Both President Obama and the Ryan budget cut the rate of growth of Medicare. Both tie Medicare growth to the growth of the overall economy. But they do it in very different ways.

Obama cuts health care providers* and relies on still unproven new health care delivery models like accountable care organizations to “bend the cost curve.” Beneficiaries are by and large untouched (they actually get some new benefits under the health law). But if Medicare costs still rise faster than the target rate, there’s a backup.  The Independent Payment Advisory Board (IPAB) makes recommendations on how to cut providers (not benefits) and bring spending in line.

Ryan vastly expands the role of  private insurers in covering the elderly and disabled on Medicare – and then counts on the plans to compete to contain costs. But if costs keep rising, the government doesn’t absorb those costs.
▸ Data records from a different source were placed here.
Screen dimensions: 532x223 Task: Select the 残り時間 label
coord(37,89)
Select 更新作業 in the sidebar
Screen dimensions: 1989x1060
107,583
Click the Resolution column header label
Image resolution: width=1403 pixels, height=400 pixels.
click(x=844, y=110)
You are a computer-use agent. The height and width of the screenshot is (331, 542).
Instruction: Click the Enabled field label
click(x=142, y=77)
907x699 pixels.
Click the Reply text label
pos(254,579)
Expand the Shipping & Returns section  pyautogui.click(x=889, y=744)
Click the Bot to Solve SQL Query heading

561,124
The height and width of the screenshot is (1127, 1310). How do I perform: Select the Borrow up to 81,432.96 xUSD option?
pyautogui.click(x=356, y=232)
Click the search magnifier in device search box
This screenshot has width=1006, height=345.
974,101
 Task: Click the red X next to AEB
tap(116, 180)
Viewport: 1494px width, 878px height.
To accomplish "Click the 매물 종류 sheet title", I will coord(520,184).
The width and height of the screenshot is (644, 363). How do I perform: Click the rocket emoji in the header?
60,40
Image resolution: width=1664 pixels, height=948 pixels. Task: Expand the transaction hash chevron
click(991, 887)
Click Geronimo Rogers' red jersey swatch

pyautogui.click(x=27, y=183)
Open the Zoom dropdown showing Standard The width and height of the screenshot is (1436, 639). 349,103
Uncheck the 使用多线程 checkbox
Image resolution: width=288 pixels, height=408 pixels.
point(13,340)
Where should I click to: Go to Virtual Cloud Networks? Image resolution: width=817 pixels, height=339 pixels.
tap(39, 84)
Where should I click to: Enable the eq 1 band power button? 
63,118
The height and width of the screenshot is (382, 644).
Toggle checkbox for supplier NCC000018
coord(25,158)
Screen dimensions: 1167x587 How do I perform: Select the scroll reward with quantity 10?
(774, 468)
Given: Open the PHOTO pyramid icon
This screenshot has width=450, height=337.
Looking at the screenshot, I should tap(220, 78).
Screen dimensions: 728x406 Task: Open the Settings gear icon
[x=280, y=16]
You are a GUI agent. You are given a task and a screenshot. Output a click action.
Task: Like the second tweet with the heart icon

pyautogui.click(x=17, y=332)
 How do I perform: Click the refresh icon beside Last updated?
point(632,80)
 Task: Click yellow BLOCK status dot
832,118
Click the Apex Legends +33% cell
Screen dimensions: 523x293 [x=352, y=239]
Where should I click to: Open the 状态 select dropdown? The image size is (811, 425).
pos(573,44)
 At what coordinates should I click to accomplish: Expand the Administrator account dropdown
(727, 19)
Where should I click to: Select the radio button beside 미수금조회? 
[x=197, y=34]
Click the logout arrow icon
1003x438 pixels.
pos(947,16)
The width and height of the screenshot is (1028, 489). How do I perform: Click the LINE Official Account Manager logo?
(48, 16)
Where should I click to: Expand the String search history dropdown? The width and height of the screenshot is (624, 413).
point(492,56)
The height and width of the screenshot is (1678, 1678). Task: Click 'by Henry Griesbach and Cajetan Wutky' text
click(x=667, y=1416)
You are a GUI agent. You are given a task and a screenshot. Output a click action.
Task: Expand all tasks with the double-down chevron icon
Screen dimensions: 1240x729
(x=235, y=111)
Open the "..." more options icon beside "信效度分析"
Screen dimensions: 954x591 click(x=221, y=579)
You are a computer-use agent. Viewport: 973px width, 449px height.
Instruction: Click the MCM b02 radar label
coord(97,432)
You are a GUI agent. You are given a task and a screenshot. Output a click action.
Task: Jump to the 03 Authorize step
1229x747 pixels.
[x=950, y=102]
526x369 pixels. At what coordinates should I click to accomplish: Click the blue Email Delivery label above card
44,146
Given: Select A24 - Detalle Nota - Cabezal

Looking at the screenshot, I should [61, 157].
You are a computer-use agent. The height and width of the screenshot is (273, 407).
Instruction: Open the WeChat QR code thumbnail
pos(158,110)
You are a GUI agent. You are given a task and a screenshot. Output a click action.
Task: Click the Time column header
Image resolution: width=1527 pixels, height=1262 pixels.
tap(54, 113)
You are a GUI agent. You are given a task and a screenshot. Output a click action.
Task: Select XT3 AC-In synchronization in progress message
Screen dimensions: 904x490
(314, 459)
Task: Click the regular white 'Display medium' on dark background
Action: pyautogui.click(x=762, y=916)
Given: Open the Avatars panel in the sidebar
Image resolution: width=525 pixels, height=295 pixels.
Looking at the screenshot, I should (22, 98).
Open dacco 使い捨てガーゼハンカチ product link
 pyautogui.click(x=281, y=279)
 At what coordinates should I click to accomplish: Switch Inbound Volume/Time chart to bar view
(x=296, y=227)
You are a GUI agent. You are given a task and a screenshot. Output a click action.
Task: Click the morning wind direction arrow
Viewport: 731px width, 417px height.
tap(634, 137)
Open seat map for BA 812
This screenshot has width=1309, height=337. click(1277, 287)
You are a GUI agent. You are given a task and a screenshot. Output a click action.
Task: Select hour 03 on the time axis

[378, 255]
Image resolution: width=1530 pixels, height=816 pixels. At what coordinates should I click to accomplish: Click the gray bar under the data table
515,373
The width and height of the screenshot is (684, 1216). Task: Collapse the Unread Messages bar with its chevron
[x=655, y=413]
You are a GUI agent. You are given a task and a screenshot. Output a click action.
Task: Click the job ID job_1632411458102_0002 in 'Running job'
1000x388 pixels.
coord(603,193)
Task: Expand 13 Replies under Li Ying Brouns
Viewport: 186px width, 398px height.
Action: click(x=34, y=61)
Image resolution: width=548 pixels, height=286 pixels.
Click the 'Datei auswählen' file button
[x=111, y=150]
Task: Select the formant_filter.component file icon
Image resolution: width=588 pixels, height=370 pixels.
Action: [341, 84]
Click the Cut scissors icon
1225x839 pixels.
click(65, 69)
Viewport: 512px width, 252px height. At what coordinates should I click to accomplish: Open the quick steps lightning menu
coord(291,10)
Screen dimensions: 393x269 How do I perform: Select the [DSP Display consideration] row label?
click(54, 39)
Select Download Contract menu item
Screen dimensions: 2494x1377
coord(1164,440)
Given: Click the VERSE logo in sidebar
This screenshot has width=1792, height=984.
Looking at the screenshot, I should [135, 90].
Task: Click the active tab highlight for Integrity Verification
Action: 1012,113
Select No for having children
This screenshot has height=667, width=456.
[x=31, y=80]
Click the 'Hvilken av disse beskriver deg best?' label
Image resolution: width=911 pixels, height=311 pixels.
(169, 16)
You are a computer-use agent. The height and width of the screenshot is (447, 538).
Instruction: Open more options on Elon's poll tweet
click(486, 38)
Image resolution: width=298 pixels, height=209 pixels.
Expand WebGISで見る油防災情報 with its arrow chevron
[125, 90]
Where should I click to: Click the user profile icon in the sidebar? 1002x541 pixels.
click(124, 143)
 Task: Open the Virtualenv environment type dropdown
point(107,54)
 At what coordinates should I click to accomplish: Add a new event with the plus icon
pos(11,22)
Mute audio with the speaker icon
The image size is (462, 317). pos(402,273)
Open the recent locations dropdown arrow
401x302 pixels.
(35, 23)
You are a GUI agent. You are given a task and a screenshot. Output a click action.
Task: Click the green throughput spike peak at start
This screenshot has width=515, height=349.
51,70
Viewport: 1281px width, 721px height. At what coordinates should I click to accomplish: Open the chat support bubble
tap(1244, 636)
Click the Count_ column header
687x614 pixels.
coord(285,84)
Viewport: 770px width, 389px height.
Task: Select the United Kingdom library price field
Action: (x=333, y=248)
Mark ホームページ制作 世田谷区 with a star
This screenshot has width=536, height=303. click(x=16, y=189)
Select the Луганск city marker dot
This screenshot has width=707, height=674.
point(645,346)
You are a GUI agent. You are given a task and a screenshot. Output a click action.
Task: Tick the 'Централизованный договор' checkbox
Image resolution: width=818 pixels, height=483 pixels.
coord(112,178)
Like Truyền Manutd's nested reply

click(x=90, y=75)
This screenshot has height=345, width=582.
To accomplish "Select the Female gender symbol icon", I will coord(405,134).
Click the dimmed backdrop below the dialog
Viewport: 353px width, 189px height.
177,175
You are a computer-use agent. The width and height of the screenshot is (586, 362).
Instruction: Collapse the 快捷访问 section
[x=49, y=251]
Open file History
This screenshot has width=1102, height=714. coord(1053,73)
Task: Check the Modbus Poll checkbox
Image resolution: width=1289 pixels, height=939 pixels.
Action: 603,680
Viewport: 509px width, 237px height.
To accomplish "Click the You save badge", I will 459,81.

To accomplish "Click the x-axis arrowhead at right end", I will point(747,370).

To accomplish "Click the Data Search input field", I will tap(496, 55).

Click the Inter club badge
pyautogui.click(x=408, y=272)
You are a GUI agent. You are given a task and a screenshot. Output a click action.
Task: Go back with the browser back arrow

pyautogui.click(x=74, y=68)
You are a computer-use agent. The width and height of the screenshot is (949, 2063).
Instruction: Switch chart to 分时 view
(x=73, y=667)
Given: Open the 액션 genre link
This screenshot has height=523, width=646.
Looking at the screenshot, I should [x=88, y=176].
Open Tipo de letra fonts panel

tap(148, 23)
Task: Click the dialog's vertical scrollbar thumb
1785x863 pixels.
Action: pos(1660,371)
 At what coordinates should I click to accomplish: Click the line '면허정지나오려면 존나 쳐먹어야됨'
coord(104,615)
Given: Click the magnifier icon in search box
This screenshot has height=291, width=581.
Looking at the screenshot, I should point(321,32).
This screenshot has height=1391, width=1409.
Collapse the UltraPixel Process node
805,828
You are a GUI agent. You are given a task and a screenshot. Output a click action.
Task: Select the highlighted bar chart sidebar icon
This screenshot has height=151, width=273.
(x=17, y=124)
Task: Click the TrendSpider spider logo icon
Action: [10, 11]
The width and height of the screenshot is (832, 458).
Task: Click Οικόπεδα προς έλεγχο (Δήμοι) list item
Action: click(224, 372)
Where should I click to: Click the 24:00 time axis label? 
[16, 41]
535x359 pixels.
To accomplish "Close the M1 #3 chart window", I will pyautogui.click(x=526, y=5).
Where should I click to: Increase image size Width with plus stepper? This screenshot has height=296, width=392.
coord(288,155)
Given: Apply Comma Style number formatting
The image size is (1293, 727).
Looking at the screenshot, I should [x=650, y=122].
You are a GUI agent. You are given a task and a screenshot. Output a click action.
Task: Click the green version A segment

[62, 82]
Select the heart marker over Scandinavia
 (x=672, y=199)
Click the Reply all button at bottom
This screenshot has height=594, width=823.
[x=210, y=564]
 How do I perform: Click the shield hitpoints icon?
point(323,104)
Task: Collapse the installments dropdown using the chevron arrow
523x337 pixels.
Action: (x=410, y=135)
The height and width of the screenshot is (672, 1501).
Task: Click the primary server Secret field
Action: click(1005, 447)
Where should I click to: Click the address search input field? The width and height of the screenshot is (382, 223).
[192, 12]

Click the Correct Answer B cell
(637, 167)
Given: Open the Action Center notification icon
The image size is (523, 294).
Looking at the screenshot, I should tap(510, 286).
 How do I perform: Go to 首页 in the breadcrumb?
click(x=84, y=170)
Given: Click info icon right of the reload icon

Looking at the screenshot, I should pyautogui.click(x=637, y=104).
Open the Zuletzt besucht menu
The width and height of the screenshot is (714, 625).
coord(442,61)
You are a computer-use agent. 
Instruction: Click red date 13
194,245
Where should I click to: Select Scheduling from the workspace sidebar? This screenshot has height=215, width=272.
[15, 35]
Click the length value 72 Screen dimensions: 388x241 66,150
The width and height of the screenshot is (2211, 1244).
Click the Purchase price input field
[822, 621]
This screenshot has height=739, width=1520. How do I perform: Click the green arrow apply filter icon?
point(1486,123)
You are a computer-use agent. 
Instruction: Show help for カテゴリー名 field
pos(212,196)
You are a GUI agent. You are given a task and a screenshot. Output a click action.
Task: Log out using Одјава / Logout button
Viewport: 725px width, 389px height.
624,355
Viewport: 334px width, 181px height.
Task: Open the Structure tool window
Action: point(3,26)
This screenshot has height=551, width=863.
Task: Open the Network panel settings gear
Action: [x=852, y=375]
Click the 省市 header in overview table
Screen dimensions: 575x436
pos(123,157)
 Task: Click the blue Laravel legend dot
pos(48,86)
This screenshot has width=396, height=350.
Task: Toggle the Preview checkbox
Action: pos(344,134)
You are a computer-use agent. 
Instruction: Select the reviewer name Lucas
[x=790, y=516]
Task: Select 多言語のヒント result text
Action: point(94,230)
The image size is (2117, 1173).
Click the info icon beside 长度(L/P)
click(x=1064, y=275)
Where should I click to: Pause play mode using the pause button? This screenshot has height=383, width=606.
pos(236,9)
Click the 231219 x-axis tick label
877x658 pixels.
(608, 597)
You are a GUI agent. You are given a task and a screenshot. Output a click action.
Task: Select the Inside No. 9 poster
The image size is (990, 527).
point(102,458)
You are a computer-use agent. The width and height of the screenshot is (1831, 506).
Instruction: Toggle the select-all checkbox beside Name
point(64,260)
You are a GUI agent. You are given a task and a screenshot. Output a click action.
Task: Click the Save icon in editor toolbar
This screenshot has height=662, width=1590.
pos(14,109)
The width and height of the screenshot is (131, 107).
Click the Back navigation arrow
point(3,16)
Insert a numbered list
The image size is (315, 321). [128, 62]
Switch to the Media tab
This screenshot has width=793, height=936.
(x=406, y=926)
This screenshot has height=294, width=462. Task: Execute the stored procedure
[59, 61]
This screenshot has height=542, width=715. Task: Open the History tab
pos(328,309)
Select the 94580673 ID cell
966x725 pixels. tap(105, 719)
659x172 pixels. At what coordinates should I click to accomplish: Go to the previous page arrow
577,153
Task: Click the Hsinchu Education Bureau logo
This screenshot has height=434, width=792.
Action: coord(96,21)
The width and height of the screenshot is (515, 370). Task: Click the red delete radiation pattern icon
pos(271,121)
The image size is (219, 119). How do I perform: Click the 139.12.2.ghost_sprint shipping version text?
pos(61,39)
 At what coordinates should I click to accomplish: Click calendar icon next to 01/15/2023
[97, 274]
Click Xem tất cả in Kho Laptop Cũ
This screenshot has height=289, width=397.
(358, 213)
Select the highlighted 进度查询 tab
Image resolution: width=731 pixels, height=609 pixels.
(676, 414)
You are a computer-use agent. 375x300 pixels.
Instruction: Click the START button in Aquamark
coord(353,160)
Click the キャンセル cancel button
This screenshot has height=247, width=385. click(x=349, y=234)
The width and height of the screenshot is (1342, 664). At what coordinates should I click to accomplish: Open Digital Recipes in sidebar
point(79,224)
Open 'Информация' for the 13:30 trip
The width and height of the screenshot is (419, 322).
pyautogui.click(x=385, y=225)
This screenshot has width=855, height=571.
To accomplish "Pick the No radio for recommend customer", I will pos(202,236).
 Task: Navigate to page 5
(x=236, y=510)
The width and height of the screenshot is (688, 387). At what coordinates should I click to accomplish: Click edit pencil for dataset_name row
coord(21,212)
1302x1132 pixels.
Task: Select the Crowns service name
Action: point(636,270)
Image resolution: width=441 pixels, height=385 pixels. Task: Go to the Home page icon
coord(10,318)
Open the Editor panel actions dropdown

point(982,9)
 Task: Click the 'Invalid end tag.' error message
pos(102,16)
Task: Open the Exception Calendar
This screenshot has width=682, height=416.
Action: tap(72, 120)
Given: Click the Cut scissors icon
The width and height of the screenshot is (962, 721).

The government will give seniors a fixed, or capped, amount toward their premiums. If it’s not enough, the beneficiaries have to pay the difference. (Next week we’ll look at whether insurers can keep costs down.)

The traditional approach to Medicare is an entitlement – a defined benefit. Ryan turns it into a “defined contribution” – you get X and no more.

To answer a question you may be asking: The health law does take $716 billion out of Medicare, as the Republicans charge.  That money does not all get switched to “paying for Obamacare.”

Some goes to expanding health coverage – and some goes to improving Medicare benefits and the hospital trust fund solvency. And some goes to improving how care is delivered to patients which benefits Medicare and non-Medicare populations alike (arguably more Medicare as they are older and sicker than the population as a whole). Exactly how much gets reinvested in Medicare and how much goes to the other provisions of the law? The Congressional Budget Office hasn’t made that calculation.

The AHCJ Health Policy Core Topic area has glossary entries, key concept explanations and blog posts that can help fill in the background. We also did a tip sheet last year on premium support. And this isn’t the last you’ll hear on this subject from us.

(*The health law cuts private insurers who participate in Medicare Advantage, changes the annual increases that hospitals, home health and nursing homes get, and levies new fees drug and device makers.)